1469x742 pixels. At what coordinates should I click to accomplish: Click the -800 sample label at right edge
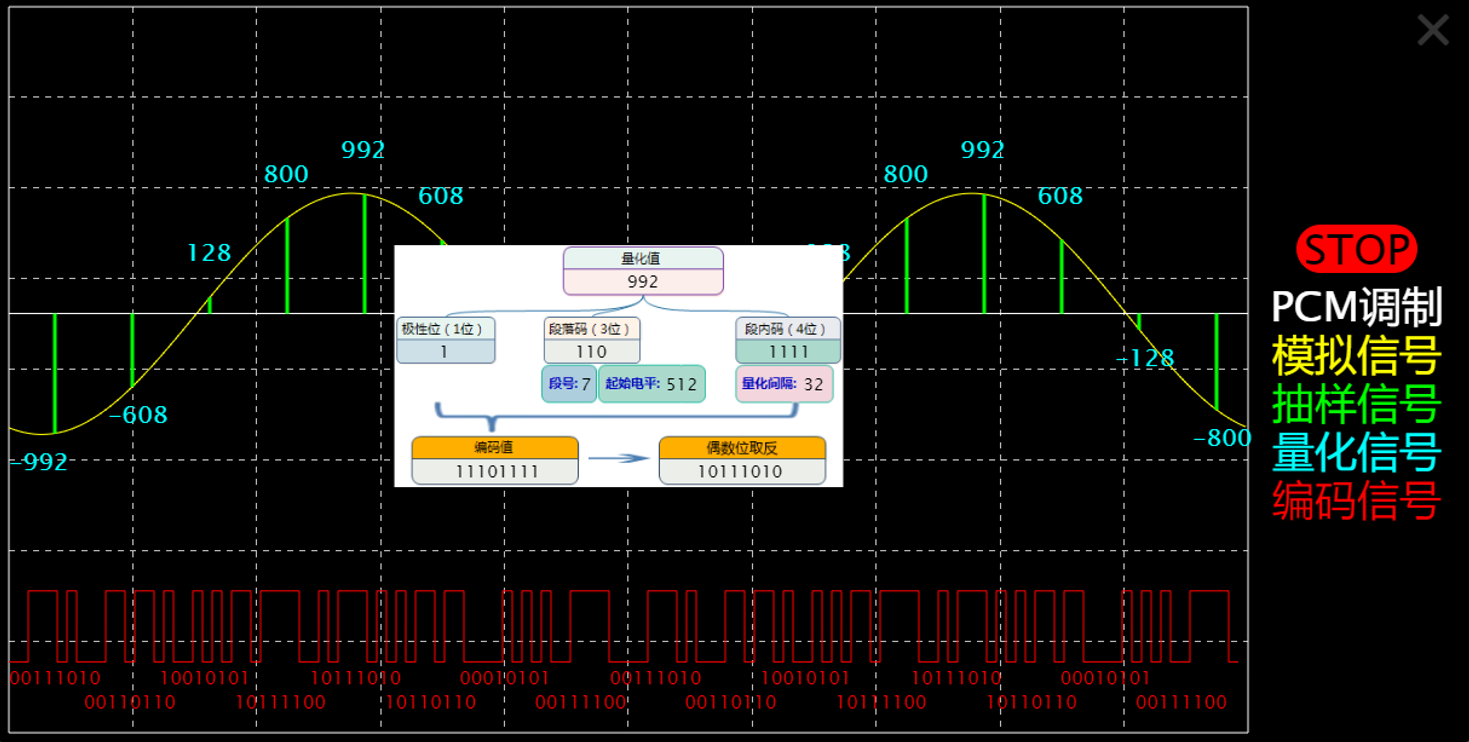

• • • •

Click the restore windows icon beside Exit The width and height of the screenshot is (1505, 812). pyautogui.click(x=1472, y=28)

• • • •

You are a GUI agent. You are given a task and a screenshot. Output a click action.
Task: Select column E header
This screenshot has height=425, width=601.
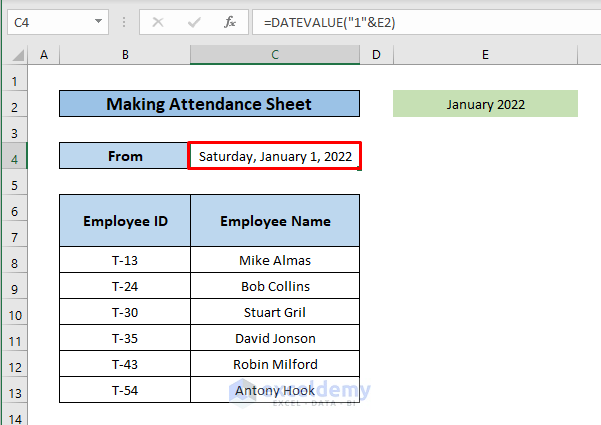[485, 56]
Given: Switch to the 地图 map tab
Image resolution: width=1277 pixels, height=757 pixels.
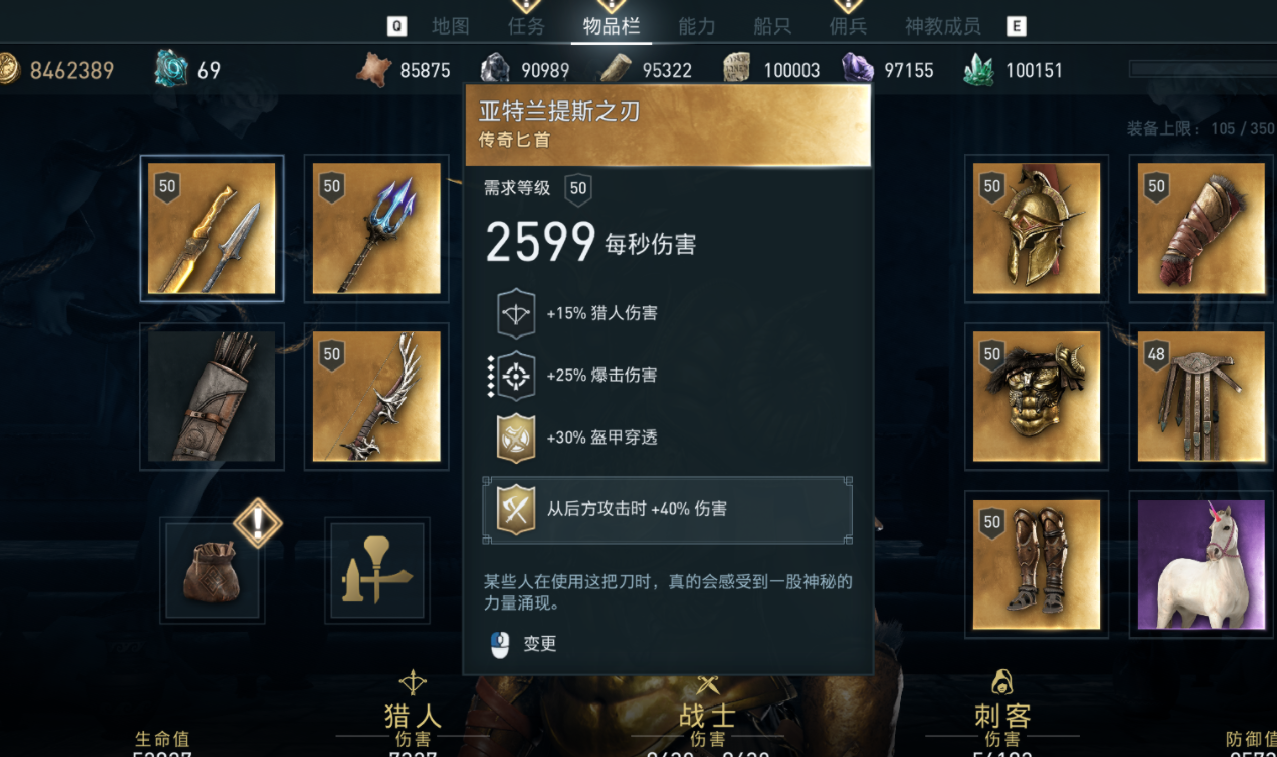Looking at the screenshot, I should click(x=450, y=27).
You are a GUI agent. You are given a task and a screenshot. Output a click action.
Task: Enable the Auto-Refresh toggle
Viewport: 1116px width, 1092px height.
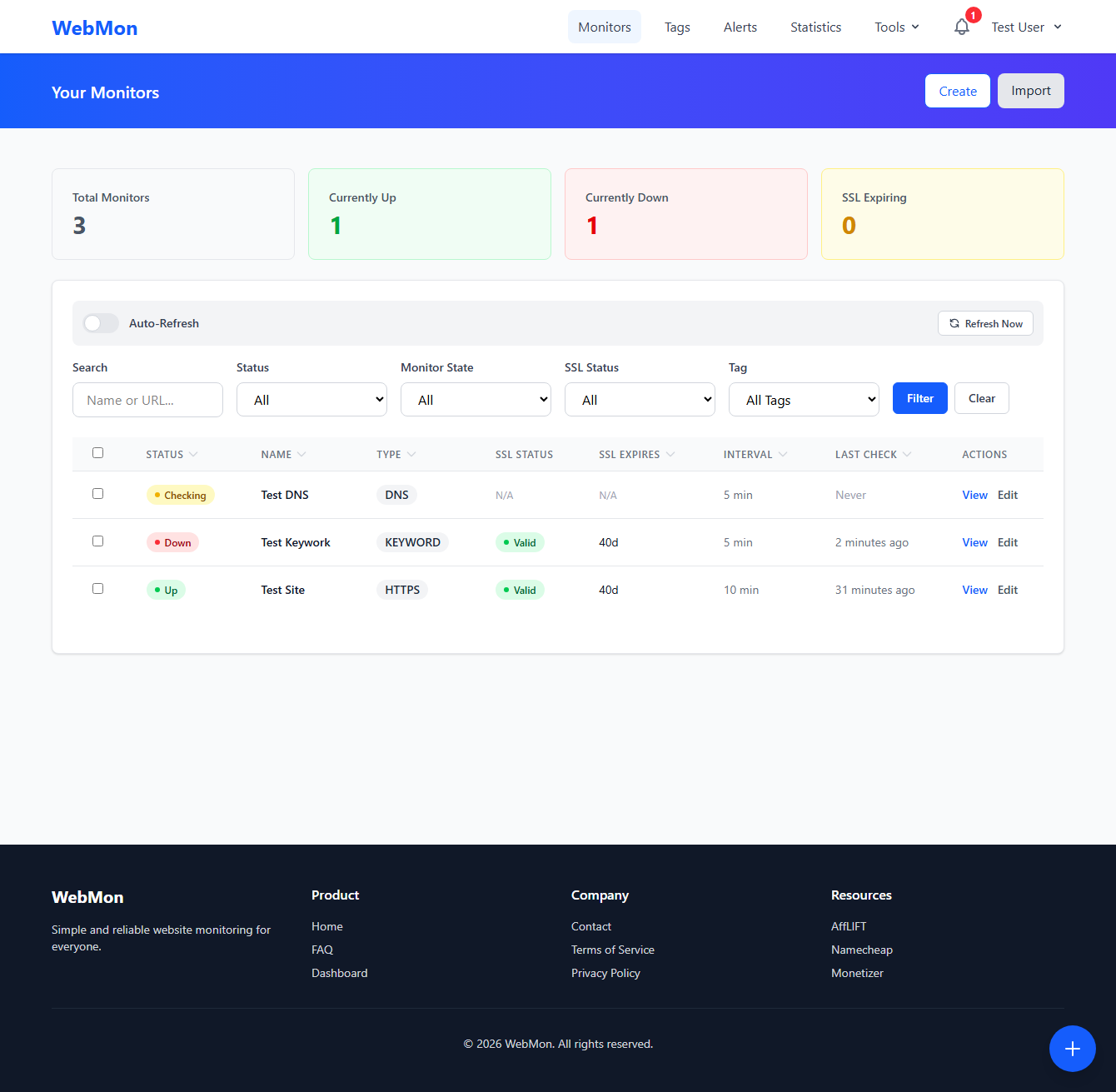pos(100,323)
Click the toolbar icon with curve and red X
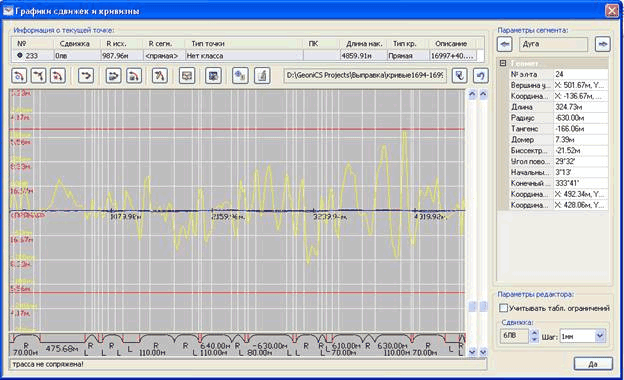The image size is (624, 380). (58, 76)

• • • •

■ Aim of the task
Quote the items word for word, from the line containing "Given: Switch to the 地图 map tab" through the line containing "The image size is (624, 380). (58, 76)", including both of those lines. Leave the pictures out of your answer.

■ Written response
Given: Switch to the 地图 map tab
Image resolution: width=1277 pixels, height=757 pixels.
Looking at the screenshot, I should click(x=450, y=27).
You are a GUI agent. You are given a task and a screenshot. Output a click action.
Task: Enable the Auto-Refresh toggle
Viewport: 1116px width, 1092px height.
pos(100,323)
Click the toolbar icon with curve and red X
The image size is (624, 380). (58, 76)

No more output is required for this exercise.